Cerrando los ojos, liberó la mano derecha, se impulsó hasta el techo y clavó la muñeca.
¡Lo había conseguido! El tren retumbaba ahora bajo su cuerpo como un volcán inquieto y el sigiloso viento seguía tirándole del pelo y las ropas, pero estaba encima.
El fragor aumentó. Las juntas de materia inteligente estaban enderezando el tren. Lo había logrado por los pelos.
Frente a ella, el techo del tren formaba ahora una línea recta con nueve Chicas Astutas repartidas por su superficie. Miró atrás, con el viento llenándole la boca de mechones, y divisó a las otras tres. Todas lo habían conseguido.
El viento aumentó cuando el tren ganó velocidad, y la mayoría de las chicas ya estaban surfeando con los brazos en cruz para poder atraparlo. Como si volaran, había dicho Edén.
Aya soltó un suspiro. ¡Como si viajar sobre un tren ultrarrápido no fuera lo bastante peligroso sin necesidad de levantarse!
Pero si quería que las chicas la aceptaran, tenía que mostrarse tan temeraria como ellas. Y surfear tumbada no era surfear.
Desabrochó las correas de su pulsera derecha, tiró de ella y, haciéndose un ovillo, se la llevó al pie. Tras forcejear con la pulsera unos instantes, finalmente logró fijarla al tobillo.
La magnetizó y notó la suela de su zapato firmemente adherida al metal del techo.
Levantó la otra muñeca con cuidado y... el viento no la arrastró.
Ahora venía la peor parte.
Como un pequeño subido por primera vez a bordo de una aerotabla, Aya se incorporó lentamente con las piernas separadas y los brazos en cruz. Miki se hallaba de costado al viento, como si fuera un esgrimista ofreciendo el menor blanco posible. Aya la imitó mientras se aupaba.
Cuanto más subía más feroz era el viento. Caóticos torbellinos invisibles la zarandeaban, haciéndole nudos en el pelo.
Pero finalmente estuvo completamente derecha, forzando hasta el último músculo.
El mundo a su alrededor era una mancha borrosa.
El tren había alcanzado el límite externo de la nueva ampliación, el lugar donde la ciudad crecía cada día un poco más. Las hileras de focos pasaban zumbando como brillantes cometas anaranjados, y también excavadoras del tamaño de mansiones. La naturaleza se extendía más adelante, su masa negra era el único punto estático en la vorágine de luces, ruido y viento.
El último resplandor de las obras pasó y el tren se sumergió en un mar de oscuridad. En cuanto la red urbana quedó atrás, la antena de piel de Aya perdió la conexión con la interfaz de la ciudad. El mundo se vació de golpe: ni fuentes, ni rangos faciales, ni fama.

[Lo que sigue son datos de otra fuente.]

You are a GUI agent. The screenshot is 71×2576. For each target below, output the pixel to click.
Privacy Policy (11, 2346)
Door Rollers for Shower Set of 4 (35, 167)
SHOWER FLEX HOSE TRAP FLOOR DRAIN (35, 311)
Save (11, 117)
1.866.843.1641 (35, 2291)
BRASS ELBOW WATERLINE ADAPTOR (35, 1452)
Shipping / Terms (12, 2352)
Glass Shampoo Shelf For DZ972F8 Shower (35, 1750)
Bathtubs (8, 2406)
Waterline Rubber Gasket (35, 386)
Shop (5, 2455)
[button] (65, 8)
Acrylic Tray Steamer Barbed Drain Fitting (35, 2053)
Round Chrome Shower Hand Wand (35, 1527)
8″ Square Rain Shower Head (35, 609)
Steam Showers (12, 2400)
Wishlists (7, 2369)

Como si el viento hubiera arrasado con todo.
Pero Aya no lo echaba de menos. Estaba riendo. Se sentía grande e imparable, como un pequeño galopando sobre un caballo a una velocidad vertiginosa.
La formidable potencia del tren fluía por sus manos. Las puso planas y sintió que la corriente de aire la elevaba y tiraba de las correas de su tobillo. Parecía un pájaro intentando alzar el vuelo. El mínimo gesto le modificaba bruscamente la postura del cuerpo, como si el viento fuera una prolongación de su voluntad.

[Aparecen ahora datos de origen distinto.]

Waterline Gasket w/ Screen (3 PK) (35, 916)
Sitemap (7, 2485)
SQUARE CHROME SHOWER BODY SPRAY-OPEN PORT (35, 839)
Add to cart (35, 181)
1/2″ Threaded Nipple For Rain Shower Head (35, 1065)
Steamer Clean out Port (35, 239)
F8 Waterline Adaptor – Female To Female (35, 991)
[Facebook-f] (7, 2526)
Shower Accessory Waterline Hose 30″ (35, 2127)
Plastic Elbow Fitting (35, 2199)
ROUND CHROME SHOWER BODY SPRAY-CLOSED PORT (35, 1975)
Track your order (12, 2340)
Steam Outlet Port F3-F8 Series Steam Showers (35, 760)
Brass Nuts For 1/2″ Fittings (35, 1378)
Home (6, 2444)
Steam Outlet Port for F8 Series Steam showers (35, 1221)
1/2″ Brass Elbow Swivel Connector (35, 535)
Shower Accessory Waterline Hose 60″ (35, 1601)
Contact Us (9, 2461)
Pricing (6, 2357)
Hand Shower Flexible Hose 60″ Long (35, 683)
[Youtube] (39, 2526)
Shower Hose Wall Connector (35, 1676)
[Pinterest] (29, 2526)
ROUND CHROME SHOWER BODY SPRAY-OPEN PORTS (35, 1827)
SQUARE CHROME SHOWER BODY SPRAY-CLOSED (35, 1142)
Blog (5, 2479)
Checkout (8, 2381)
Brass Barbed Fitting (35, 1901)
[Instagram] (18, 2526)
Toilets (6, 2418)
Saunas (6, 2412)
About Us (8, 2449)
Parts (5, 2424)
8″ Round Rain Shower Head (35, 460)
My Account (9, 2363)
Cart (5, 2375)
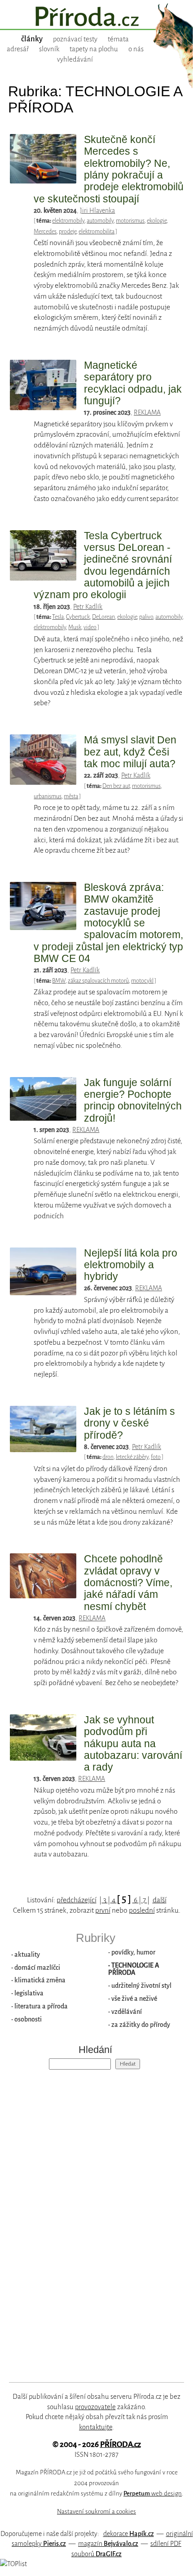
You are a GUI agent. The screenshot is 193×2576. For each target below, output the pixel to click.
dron (108, 1457)
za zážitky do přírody (140, 2024)
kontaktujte (95, 2427)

Delante de ella, la oscura silueta de Miki se estaba agachando. Tenía algo en la mano...
Una luz amarilla.
—¡Mierda! —Aya bajó los brazos y dobló las rodillas.
En cuanto se acurrucó contra el techo del tren, algo gigantesco e invisible cercenó el aire sobre su cabeza, silbando como la hoja de una espada. Su onda expansiva le recorrió el cuerpo como un martillazo.

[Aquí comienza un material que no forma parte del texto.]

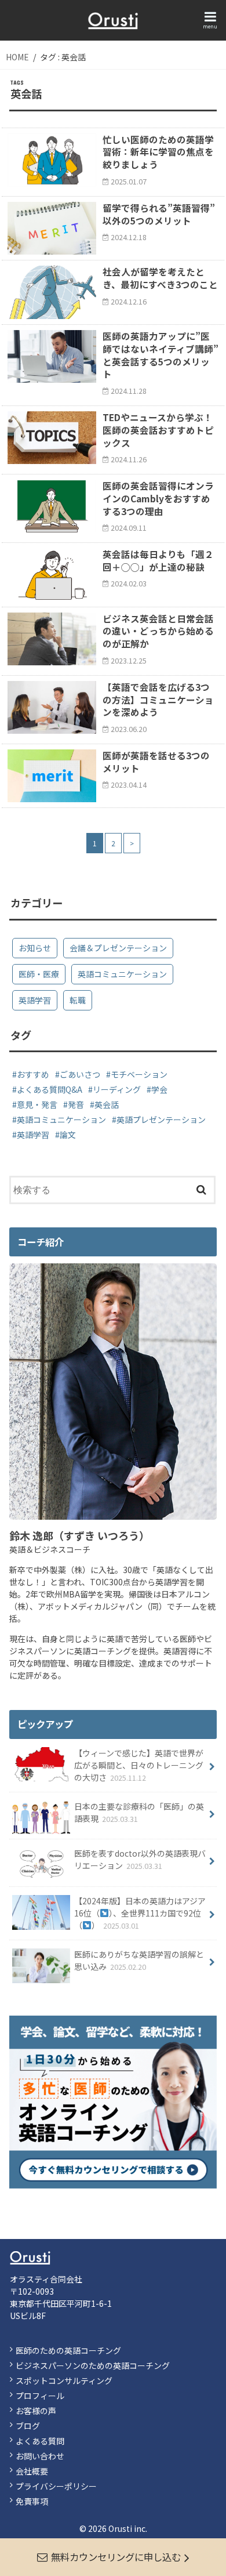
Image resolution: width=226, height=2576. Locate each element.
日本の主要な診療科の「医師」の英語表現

Y de pronto ya no estaba. Aya ni siquiera había visto qué era.
Tragó saliva mientras escrutaba la oscuridad frente a ella. Una ristra de luces amarillas se extendía hasta la cabeza del tren. Se fueron apagando una a una. El peligro había pasado.
¿Cómo era posible que no las hubiera visto?
Temblando, se incorporó lentamente. Su embriagadora sensación de poder había desaparecido de golpe. La oscuridad se extendía hasta donde alcanzaba la vista.
De repente Aya Fuse se sintió muy pequeña.